The BMJ article states, “This systematic review and meta-analysis provides compelling evidence that physician burnout is strongly associated with physician professional disengagement and suboptimal patient care.”

In January, the Medical Defense Union, which represents doctors accused of wrongdoing, released survey results showing that a large minority of doctors are sleep deprived and 26% of them said the fatigue had affected their ability to provide safe care.

Dr Michael Farquhar, an expert on sleep problems in children at Guy’s and St Thomas’s NHS Trust in London, said sleep deprivation made doctors more likely to make mistakes such as miscalculating medicine doses. They may also take longer to assess a patient’s symptoms and arrive at a diagnosis, he added.

Responding to the BMJ’s new findings, Dr Latifa Patel, chair of the representative body of the British Medical Association, said: ‘This report will come as no surprise to doctors and medical students. Burnout isn’t just about personal well-being or job satisfaction – it’s about patient safety.

“Tired, undervalued and understaffed doctors are unable to perform to the best of their abilities and these numbers throw into worrying light what that means for patient care.

“The tragic consequences of burnout have their roots in the workforce crisis, and if the NHS cannot recruit or retain its staff, the vicious cycle of poor quality patient care will only accelerate.”

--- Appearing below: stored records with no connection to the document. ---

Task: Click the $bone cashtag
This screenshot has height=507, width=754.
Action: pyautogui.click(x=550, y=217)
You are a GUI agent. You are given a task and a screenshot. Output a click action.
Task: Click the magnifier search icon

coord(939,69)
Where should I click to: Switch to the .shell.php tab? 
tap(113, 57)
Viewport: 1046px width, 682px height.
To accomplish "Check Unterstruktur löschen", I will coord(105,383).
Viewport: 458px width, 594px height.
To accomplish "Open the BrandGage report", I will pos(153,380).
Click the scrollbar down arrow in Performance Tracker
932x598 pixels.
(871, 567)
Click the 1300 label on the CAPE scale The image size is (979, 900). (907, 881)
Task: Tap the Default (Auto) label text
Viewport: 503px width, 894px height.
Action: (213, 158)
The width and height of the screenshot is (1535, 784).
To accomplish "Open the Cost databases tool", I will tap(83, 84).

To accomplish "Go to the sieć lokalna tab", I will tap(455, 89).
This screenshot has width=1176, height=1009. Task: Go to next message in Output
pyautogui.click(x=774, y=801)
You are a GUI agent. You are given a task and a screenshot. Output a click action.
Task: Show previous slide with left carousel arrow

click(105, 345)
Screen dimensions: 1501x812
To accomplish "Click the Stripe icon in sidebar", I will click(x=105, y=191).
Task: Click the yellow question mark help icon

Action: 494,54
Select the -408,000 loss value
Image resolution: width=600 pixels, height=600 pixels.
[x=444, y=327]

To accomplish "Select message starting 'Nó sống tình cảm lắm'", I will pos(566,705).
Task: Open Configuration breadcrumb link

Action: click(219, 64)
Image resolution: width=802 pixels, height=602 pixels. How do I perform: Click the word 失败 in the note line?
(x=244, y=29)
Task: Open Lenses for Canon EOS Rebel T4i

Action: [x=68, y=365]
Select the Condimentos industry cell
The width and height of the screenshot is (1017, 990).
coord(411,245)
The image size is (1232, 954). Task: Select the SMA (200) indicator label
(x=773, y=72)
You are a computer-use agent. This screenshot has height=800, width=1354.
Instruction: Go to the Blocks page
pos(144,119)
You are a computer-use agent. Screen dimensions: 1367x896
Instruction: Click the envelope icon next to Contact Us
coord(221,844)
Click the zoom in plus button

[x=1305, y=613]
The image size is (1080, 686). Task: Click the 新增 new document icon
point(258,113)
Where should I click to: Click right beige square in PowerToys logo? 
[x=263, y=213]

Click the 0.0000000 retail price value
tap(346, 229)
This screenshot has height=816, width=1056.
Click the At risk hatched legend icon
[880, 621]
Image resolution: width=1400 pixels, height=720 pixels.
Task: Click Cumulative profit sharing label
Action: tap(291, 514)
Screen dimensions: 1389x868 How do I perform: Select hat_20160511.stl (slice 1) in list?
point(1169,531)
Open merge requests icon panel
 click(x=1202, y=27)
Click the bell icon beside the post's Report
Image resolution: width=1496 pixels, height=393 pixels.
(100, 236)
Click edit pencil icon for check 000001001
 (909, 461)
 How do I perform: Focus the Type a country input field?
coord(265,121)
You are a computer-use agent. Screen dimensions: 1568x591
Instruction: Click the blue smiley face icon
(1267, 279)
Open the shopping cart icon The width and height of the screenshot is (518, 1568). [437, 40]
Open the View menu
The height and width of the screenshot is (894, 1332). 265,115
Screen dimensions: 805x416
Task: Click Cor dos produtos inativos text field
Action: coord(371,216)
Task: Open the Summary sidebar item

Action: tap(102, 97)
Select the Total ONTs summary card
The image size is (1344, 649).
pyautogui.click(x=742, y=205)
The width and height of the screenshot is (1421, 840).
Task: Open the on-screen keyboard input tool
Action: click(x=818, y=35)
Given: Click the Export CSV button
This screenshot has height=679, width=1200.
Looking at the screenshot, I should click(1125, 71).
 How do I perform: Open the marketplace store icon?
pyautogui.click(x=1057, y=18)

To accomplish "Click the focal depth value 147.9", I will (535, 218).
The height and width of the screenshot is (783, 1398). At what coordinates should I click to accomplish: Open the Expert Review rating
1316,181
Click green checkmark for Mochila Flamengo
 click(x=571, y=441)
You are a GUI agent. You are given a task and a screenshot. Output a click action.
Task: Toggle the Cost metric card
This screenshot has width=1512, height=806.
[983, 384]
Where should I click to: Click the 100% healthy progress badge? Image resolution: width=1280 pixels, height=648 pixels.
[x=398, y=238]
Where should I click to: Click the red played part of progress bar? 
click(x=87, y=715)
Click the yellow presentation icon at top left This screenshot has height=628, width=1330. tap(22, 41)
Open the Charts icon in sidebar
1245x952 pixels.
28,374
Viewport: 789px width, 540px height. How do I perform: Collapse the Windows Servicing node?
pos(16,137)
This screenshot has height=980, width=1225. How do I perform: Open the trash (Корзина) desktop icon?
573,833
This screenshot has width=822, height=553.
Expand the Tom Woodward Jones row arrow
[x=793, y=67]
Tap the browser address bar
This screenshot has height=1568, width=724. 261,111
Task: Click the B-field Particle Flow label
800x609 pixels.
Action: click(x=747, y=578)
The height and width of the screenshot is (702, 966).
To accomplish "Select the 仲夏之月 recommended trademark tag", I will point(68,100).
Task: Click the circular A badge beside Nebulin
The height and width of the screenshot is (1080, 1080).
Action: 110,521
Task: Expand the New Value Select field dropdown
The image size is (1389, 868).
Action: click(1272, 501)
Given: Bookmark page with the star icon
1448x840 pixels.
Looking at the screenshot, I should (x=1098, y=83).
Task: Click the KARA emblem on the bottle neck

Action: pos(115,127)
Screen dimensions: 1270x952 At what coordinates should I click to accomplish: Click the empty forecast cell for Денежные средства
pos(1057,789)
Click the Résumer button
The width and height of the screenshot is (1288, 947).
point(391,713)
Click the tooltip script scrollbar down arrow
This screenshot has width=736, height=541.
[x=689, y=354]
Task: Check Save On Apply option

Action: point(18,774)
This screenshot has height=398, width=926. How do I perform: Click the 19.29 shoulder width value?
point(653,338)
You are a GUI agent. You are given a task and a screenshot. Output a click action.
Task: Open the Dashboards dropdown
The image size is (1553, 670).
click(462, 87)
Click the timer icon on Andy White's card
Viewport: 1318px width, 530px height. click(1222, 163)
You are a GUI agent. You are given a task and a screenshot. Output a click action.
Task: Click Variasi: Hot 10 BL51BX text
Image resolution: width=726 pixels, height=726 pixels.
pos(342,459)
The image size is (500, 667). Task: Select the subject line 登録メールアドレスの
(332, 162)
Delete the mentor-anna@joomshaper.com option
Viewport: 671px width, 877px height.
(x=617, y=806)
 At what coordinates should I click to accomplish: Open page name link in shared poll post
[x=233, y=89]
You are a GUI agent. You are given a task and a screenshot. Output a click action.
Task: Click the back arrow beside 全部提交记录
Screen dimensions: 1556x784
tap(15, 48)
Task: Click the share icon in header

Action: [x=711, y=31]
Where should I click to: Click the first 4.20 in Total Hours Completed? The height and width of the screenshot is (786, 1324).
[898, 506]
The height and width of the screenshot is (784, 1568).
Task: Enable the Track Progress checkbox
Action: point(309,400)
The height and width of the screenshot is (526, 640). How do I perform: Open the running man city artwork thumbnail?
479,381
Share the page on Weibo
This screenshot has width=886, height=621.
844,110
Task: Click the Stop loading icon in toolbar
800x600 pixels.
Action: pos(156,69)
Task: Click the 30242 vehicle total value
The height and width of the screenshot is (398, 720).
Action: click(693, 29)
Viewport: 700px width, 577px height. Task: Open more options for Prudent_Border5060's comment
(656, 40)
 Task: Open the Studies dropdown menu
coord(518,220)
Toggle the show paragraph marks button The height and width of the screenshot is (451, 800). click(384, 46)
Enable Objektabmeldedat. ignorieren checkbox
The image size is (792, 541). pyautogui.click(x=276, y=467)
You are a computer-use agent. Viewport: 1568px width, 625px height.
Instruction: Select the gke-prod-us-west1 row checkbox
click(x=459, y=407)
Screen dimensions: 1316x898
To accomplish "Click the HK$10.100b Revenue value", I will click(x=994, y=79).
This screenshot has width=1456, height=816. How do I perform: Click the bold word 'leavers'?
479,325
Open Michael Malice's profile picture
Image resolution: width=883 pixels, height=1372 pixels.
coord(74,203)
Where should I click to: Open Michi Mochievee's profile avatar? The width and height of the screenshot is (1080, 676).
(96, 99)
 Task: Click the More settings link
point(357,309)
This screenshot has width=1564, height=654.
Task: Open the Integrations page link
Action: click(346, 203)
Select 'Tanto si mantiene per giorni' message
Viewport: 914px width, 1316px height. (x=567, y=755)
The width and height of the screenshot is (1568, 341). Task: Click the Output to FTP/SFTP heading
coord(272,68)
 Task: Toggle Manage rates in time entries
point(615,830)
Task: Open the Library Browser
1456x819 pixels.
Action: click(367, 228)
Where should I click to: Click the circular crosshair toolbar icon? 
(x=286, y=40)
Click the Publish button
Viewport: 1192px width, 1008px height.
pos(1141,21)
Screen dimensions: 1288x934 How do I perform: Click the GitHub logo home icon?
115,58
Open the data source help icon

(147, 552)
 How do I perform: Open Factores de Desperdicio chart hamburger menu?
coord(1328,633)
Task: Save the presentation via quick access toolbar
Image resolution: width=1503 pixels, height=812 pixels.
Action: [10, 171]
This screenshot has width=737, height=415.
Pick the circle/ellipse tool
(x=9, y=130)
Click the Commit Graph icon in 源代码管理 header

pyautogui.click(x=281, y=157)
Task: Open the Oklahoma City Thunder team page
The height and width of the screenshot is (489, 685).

Dr Rob Hendry, medical director of the Medical Protection Society, another medical advocacy body, said: ‘When doctors are exhausted and burnt out, it not only harms their personal well-being, but also jeopardizes care. to patients.

“If we don’t act now, sadly, many more passionate and committed doctors will burn out and become disillusioned. Others will choose to leave the medical profession, resulting in a loss of expertise for patients and even more pressure on limited resources.

The Department of Health and Social Care said it had taken steps to improve patient safety. It required all NHS trusts in England to tell patients if their safety has been compromised and to apologise, give legal protection to whistleblowers and appoint a ‘freedom of speech guardian’ in every trust with whom staff concerned about security issues are encouraged to raise concerns.